## Work to be completed
Could the listing below be reproduced exactly, minus its pictures?

== == ==

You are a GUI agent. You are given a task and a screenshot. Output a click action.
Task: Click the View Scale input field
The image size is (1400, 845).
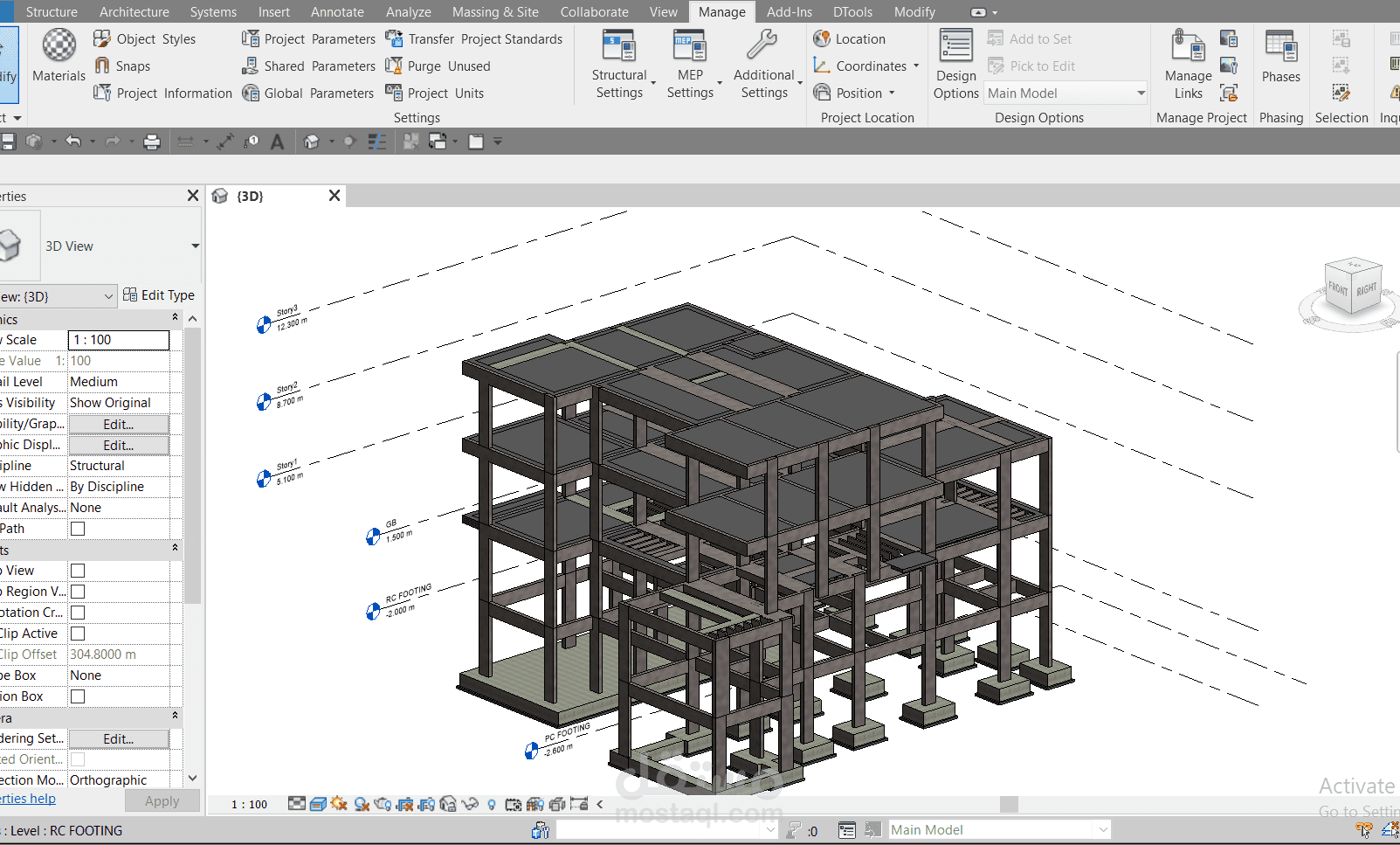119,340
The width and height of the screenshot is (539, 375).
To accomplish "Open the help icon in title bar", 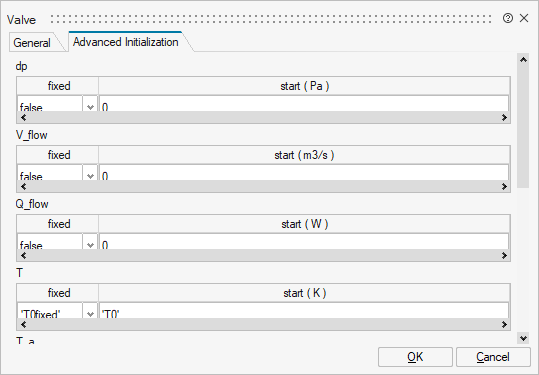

== == ==

## Answer box
You are a GUI agent. You are given a task and a screenshot. Output a click action.
Task: Click the View Scale input field
The image size is (1400, 845).
119,340
The width and height of the screenshot is (539, 375).
To accomplish "Open the help icon in title bar", 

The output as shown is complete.